(TEXT begins)

The Indians of British Columbia live largely upon the fish which abound in their seas and rivers. If the fish do not come in due season, and the Indians are hungry, a Nootka wizard will make an image of a swimming fish and put it into the water in the direction from which the fish generally appear. — Sir James Frazier, The Golden Bough
Jon McNaughton’s One Nation Under God (“ONUG”) has secured a place for him as the Jacques Louis David of the Glenn Beck–Cleon Skousen divinely inspired constitution scene. McNaughton seems to have created this painting with the very urim and thummim (“spirit goggles” or “seer stones”) with which the prophets of old were able to divine the word and will of God, but McNaughton’s spirit goggles are tightly focused on the dominionist visions of Skousen and Beck. Billed as the most symbolic painting ever created, ONUG is a crowded landscape set somewhere on the Washington mall.
The overall impression created by the painting is that Norman Rockwell has painted a version of Bosch’s The Last Judgment, or that Joe Coleman has become a born again Christian. The scene is set beneath a darkening sky, and our only points of reference are the Capitol Dome in the left-hand background and the Supreme Court in the distance on the right.
Rising from the center of ONUG is the figure of an enormous Christ, triumphant and resurrected, a magnificent light bursting forth from his head. He is bedecked in a golden robe over a white undergarment that is “branded” with the tree of life (composed of dozens of swirling chinatown Nike swooshes). In his right hand, the Son of Man holds the constitution as he stares coldly and decisively at some distant point beyond the viewers’ right shoulder. Surrounding Christ on all sides are a motley multitude of well-known and anonymous figures, who stand as the “symbols” in this painting.
Here I should pause for a brief aside. On McNaughton’s webpage, ONUG is presented with a scrolling java interface that allows the viewer to roll over each figure in the painting and receive the symbolic “meaning” of that figure straight from the artist’s mind. In other words, McNaughton has preempted the work of both the viewer and the critic (for McNaughton’s complete listing of the symbols see here or for a more critical listing, see here). With an authoritarian voice consistent with his worldview, McNaughton has pronounced that a equals a, does not equal b, and that the excluded middle shall not enter into the kingdom of heaven. This attempt to control the meanings of words and symbols, to say “yes” and “no,” is the juvenile aping of paternal authority and the degree zero of the authoritarian act.
To resume, the first of the figures we note is a small boy who has approached from Christ’s right to point at the constitution (perhaps he is pointing to the establishment clause?). Before this simultaneously cute and terrifying spectacle, a symbolic concatenation of the saved and the damned huddle in the painting’s foreground. To Christ’s left stoop the liberal elites whose damnation is assured. There is the smug “Mr. Hollywood,” who has laughingly turned his back on Christ. In the corner sits the money-counting Lawyer (the Jew?). Then there are the Activist Supreme Court Justice (portrayed as a sobbing Judas who, probably due to the artist’s own fear of libel suits, is unable to show his face), and the Professor, who clutches Darwin’s Origin of Species to his heart as he pompously ignores the Living God. Also pictured are the Pregnant Woman (who McNaughton tells us is considering an abortion), the Liberal News Reporter looking for a story, the Politician who is too busy talking on a cell phone (negotiating a last minute rewrite of the public option perhaps), and, hidden in shadows, old scratch himself, the Devil.

(TEXT ends)
(INFORMATION SUPPLIED begins)

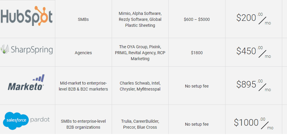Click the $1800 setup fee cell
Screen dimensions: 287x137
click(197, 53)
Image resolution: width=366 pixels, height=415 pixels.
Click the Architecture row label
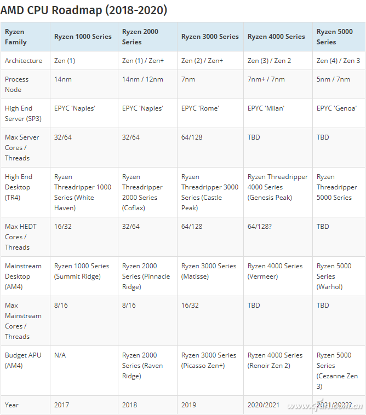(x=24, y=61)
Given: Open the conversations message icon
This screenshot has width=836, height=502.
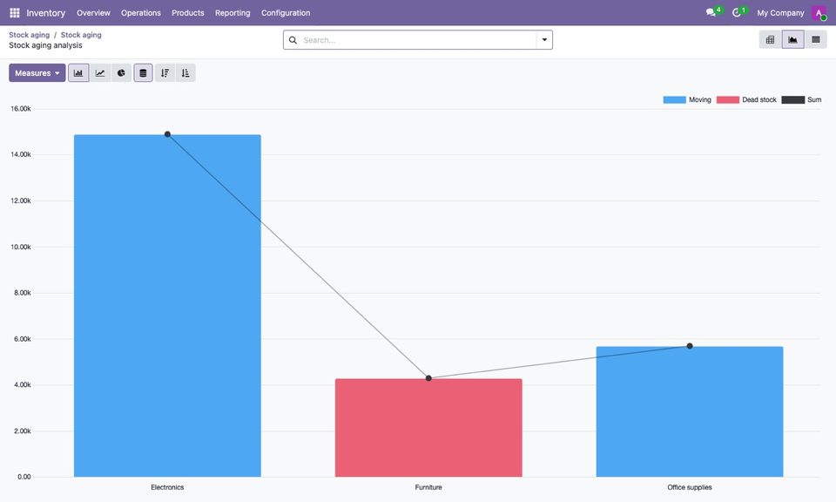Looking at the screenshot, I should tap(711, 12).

(INFORMATION SUPPLIED ends)

--- ACTIVITY 1 ---
Answer these questions from the commentary on One Nation Under God:
(a) Which two buildings serve as the viewer's only points of reference in the painting?
(b) What does Christ hold in his right hand?
(c) What book does the Professor clutch to his heart?
--- ACTIVITY 2 ---
Continue the commentary on One Nation Under God from the point where it stops.

--- TASK OUTPUT 1 ---
(a) The Capitol Dome in the left-hand background and the Supreme Court in the distance on the right.
(b) The constitution.
(c) Darwin's Origin of Species.

--- TASK OUTPUT 2 ---
At Christ’s right hand sit the elect, in every way the sinners’ symbolic opposites. There is the simple Farmer, America’s backbone, who, by a wholesome sort of alchemy, converts government subsidies into life-sustaining food. Also among these living saints are The Mother,the Christian Minister, the School Teacher, the Immigrant (according to McNaughton, to represent freedom of religion!?!), the Family Doctor, the loving, life-renewing, U.S. Marine, and the student, who holds aloft Cleon Skousen’s 5,000 year leap. The ideological debt to Beck and Skousen is finally acknowledged.
This painting is not just McNaughton’s dominionist view of America, it is a channeling of Beck’s and Skousen’s views as well. Behind the painter’s Yankee piety lurks the avarice of the huckster who has finally found his dupe. The best salesman, as we are often reminded, is the one who believes in his own pitch.
Not even Reagan or Harriet Tubman can save us from the mob, and from ourselves.
Continuing, we find a litany of dead and, it would seem, resurrected historical figures, arrayed at a respectful distance, fanning out from behind Christ. Each one as out of place as the next. Included are a number of anonymous and representative soldiers from all our wars. In the background the careful viewer will also find Frederick Douglas and Ulysses Grant, both staring dumbly from behind Davy Crockett’s coonskin cap. Eisenhower is here too, and so is “space-teacher” Christa Macaulliffe. At Christ’s left shoulder George Washington swears not to tell a lie while Abraham Lincoln strikes an Al Jolson pose in front of a modern African American soldier identified by a name patch as “King” (as McNaughton explains it, in tribute to Martin Luther King). Dolly Madison, Patrick Henry, are here too, as well as many, many, so many more. Chief among this motley crowd looms Ronald Reagan, who, adjusted for perspective seems to be taller than anyone in the photo save the Living God.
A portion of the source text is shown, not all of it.